Exercise prompt
In the listing that follows, the range to quote begins at the line that has "For every named" and ends after the line that has "[Наполи – Барселона: прогноз"; quote it verbatim and add nothing.

Provided material
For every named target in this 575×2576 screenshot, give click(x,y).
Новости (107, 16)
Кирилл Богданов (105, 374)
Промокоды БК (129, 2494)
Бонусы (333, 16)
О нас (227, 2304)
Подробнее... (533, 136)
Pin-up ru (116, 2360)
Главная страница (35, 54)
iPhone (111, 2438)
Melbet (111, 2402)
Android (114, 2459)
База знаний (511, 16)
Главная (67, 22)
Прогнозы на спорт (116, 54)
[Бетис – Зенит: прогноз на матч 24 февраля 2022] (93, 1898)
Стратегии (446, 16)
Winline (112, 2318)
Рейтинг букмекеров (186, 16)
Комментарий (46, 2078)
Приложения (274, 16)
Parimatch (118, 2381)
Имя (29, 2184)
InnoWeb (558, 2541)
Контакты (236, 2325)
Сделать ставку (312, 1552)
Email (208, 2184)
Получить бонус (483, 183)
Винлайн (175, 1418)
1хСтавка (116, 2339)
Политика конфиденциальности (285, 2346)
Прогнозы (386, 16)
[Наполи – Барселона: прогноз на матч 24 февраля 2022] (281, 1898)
==
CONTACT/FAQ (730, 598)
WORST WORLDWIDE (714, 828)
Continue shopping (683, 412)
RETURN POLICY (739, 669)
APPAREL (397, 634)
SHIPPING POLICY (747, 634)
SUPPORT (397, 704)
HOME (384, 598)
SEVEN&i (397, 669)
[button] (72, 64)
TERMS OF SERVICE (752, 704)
--
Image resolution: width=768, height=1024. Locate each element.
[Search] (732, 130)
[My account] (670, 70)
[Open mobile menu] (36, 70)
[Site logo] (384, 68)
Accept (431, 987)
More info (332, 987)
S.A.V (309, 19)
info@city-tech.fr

Answer space
For every named target in this 575×2576 screenshot, give click(x,y).
Новости (107, 16)
Кирилл Богданов (105, 374)
Промокоды БК (129, 2494)
Бонусы (333, 16)
О нас (227, 2304)
Подробнее... (533, 136)
Pin-up ru (116, 2360)
Главная страница (35, 54)
iPhone (111, 2438)
Melbet (111, 2402)
Android (114, 2459)
База знаний (511, 16)
Главная (67, 22)
Прогнозы на спорт (116, 54)
[Бетис – Зенит: прогноз на матч 24 февраля 2022] (93, 1898)
Стратегии (446, 16)
Winline (112, 2318)
Рейтинг букмекеров (186, 16)
Комментарий (46, 2078)
Приложения (274, 16)
Parimatch (118, 2381)
Имя (29, 2184)
InnoWeb (558, 2541)
Контакты (236, 2325)
Сделать ставку (312, 1552)
Email (208, 2184)
Получить бонус (483, 183)
Винлайн (175, 1418)
1хСтавка (116, 2339)
Политика конфиденциальности (285, 2346)
Прогнозы (386, 16)
[Наполи – Барселона: прогноз на матч 24 февраля 2022] (281, 1898)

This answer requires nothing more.